Michigan's Attorney General Has Catholic Healthcare In Her Sights

Michigan's department of civil rights is probing two active complaints against a Catholic medical clinic.

Michigan state capitol Wikimedia

Emmaus Health Partners, a Catholic health provider in Michigan, is currently under “active investigation” for “two open complaints,” according to a message received from Michigan’s Department of Civil Rights.

In an email  response, departmental Communications Director Vickie Levengood wrote, “We  cannot provide any information on complaints currently under investigation,” while averring that her department has not received any other media inquiries about Emmaus Health. Also, in an email response, the office of Michigan’s attorney general affirmed that it has no pending action against the health practice. Neither agency would define what are the charges involved. 

Based in Ann Arbor MI, the Emmaus Health website declares that it “promotes the dignity of the human person by integrating medical science with the social and moral principles of the Catholic Church.” Recognizing that “ every person is made in the image and likeness of God,” the practice confirms that it is “dignity that makes us human and that people are not defined by their wealth, their position, their color, their gender, or their sexuality.”

The website states that the practice abides by the Ethical and Religious Directives for Catholic Health Care Services” published by the USCCB. In over sixty directives, the bishops say there is no place for artificial contraception, for instance, or sterilization in any Catholic hospital or medical practice.
########################################
§ **TASK 1**
According to the article on Emmaus Health Partners, where is the practice based?
§ **TASK 2**
Continue the article on Emmaus Health Partners, starting after its last sentence.
########################################
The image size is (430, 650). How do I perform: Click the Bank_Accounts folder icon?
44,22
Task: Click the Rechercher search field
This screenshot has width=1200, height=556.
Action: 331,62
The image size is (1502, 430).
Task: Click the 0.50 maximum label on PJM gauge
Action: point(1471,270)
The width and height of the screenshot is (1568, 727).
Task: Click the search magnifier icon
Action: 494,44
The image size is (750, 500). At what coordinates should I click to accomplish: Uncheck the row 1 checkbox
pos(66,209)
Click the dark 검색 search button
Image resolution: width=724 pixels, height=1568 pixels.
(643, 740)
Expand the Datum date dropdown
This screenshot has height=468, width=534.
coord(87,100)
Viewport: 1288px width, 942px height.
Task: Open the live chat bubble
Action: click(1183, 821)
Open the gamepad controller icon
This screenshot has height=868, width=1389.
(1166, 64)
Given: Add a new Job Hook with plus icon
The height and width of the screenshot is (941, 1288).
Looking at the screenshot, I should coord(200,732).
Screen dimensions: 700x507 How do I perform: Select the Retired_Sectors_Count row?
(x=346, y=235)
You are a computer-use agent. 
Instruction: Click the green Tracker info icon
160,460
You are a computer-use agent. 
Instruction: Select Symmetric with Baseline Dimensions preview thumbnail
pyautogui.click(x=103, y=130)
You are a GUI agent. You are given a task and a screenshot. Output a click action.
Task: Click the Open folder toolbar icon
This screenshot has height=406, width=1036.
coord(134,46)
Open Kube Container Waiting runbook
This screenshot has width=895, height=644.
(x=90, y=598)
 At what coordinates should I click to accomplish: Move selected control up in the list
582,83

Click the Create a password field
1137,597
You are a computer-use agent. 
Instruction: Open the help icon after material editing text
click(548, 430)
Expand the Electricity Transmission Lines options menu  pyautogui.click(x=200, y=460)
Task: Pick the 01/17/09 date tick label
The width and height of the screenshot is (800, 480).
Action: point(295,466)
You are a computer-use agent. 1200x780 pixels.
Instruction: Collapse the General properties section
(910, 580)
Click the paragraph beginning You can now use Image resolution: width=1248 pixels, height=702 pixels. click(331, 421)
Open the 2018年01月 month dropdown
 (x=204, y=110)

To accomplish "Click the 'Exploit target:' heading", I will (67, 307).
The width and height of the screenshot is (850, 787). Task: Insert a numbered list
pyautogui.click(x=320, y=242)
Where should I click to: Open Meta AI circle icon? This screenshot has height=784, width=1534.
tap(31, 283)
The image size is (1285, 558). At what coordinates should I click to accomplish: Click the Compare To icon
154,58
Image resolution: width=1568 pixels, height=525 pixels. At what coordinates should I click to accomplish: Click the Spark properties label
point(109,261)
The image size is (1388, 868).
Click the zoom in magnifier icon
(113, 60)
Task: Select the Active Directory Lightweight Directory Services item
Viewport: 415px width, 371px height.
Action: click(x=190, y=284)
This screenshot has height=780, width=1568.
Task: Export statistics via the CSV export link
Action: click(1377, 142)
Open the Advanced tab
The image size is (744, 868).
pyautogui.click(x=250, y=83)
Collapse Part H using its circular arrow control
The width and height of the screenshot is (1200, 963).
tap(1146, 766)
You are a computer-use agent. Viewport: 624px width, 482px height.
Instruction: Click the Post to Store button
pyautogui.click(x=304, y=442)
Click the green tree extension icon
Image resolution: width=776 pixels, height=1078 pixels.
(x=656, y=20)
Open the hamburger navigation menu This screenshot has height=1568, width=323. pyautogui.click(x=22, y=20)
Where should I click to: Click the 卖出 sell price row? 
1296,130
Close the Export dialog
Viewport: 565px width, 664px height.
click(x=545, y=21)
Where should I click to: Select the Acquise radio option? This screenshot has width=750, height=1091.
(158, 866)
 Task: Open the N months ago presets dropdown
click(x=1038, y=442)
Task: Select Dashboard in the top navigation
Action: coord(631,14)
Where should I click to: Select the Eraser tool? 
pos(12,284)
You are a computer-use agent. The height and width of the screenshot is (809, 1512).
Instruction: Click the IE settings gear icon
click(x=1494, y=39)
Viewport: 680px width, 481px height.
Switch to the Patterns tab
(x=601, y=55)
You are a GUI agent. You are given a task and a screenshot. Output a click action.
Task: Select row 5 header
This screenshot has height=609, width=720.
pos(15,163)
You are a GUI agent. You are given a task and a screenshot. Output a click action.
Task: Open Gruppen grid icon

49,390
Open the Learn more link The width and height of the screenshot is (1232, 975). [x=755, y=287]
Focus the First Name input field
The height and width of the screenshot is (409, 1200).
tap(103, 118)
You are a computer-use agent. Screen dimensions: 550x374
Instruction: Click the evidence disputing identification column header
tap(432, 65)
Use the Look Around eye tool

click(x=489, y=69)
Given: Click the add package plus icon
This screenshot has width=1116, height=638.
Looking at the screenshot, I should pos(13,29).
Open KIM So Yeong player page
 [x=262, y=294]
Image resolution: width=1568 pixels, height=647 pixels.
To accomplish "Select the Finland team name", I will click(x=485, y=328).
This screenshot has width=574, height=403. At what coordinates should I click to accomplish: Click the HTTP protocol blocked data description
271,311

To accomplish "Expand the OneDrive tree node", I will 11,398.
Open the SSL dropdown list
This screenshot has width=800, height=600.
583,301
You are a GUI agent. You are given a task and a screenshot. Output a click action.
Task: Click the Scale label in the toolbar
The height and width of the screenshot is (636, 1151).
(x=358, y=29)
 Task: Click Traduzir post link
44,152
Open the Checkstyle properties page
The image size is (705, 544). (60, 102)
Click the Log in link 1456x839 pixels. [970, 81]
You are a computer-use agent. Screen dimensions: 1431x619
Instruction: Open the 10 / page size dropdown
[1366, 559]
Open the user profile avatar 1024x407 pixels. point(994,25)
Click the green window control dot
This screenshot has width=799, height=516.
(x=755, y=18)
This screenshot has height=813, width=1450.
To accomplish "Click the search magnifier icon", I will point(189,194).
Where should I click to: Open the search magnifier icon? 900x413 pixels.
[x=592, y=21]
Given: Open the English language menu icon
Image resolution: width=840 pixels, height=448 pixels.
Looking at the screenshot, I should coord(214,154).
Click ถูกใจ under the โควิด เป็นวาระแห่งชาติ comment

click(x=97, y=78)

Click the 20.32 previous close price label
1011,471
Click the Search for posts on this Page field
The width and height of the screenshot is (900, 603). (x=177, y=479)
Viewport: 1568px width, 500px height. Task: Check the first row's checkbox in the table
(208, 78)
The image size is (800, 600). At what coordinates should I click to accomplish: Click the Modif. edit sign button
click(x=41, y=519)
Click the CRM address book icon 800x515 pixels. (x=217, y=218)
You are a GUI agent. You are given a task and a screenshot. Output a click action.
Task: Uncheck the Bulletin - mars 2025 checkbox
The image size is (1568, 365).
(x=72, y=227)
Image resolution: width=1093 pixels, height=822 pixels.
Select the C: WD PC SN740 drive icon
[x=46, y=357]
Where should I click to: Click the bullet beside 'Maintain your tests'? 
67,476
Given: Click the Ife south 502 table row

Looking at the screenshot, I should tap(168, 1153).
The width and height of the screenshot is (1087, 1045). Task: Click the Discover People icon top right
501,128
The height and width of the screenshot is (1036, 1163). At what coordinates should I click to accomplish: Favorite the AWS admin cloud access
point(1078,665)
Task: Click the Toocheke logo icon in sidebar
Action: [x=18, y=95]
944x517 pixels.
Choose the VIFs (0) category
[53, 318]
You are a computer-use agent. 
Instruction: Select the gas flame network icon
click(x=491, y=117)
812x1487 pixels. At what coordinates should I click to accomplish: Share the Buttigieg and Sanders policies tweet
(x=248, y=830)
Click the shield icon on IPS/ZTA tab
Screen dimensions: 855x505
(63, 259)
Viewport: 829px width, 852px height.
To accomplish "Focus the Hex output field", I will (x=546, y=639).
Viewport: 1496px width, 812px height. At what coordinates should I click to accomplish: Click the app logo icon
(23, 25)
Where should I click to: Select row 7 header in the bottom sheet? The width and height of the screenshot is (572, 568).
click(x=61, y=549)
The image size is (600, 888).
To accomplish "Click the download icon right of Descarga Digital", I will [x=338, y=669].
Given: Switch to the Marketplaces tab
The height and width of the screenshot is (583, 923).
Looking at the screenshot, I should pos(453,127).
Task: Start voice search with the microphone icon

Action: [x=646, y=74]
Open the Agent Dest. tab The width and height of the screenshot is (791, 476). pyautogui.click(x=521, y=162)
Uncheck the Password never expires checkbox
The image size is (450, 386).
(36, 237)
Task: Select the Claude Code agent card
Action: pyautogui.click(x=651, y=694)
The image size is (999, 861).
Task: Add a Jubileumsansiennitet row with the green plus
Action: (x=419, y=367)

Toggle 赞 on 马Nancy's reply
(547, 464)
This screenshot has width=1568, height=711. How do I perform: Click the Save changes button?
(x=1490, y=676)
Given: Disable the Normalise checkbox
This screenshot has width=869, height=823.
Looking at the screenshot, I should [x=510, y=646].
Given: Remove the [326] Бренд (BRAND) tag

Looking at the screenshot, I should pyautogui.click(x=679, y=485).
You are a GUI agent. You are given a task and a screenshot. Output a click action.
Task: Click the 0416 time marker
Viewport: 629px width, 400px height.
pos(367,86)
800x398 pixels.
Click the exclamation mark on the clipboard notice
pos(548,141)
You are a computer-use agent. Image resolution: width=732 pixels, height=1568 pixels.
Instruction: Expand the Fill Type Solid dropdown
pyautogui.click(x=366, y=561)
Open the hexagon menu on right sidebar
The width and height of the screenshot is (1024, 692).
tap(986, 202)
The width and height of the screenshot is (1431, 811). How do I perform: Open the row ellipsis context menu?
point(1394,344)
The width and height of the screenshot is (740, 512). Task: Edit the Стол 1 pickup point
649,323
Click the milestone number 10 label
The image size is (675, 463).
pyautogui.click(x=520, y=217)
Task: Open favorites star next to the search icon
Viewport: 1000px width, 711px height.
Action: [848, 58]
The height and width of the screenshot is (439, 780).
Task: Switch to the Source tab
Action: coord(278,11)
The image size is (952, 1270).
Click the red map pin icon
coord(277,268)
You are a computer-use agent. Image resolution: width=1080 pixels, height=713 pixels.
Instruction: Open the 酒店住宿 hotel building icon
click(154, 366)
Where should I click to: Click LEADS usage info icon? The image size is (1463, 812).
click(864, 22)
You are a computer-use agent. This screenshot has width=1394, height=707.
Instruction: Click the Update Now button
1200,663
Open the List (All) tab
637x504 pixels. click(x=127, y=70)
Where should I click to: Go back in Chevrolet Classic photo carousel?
########################################
§ **WRITTEN REPLY 1**
Ann Arbor, MI.

§ **WRITTEN REPLY 2**
Concerns are being raised among Catholics that Michigan’s government may be responding to complaints that Emmaus Health does not conform to  Michigan law that forbids discrimination against citizens on the basis of sexuality by refusing to engage in sterilization and hormonal or surgical transformations of genitals to resemble those of an opposite sex.. An email to Emmaus went unanswered.

A federal court in Michigan handed a partial victory to state attorney general Dana Nessel (D) regarding two cases filed against her by a Catholic parish and school. Both Christian Healthcare Centers and Sacred Heart of Jesus Parish in separate lawsuits challenged Michigan’s new civil rights law that prohibits discrimination on the basis of sexual orientation and gender identity. Senior Counsel John Bursch of Alliance Defending Freedom - a nonprofit law firm of counsel to the parish and healthcenters said, “Christian Healthcare Centers, for example, should be free to continue its vibrant outreach to the communities it serves through its low-cost, high-quality medical care. And Sacred Heart of Jesus Parish has faithfully served Grand Rapids families for more than a century, and its school provides a rich academic and spiritual environment for hundreds of children. We hope the 6th Circuit will respect their freedoms protected by the First Amendment so that they can continue to serve their communities without being illegitimately subjected to a state law that could undermine their faith and mission.”

Sacred Heart and Christian Healthcare Center cited the First and Fourteenth Amendments, which provide freedom of religion and equal protection, respectively, and have filed an appeal of the August 22 ruling. In addition, St. Joseph Catholic Church in St. Johns and Sacred Heart Academy in Grand Rapids, Michigan, have also filed separate lawsuits, which state that Michigan's reformed 1976 Elliot-Larsen Civil Rights Act (ELCRA), which included sexual orientation as a protected law, interferes with their religious rights and internal management, including teaching and the hiring of teachers. 

Federal Judge Jane M. Beckering in U.S. District Court in Grand Rapids ruled in favor of the Michigan Supreme Court’s upholding of ELCRA earlier this year will continue to stand. Religious schools  and medical practices could be prosecuted for firing or denying a job to a person whose lifestyle does not accord with the teachings of the Catholic faith. Both Nessel and Beckering asserted that the rights of religious organizations are guaranteed.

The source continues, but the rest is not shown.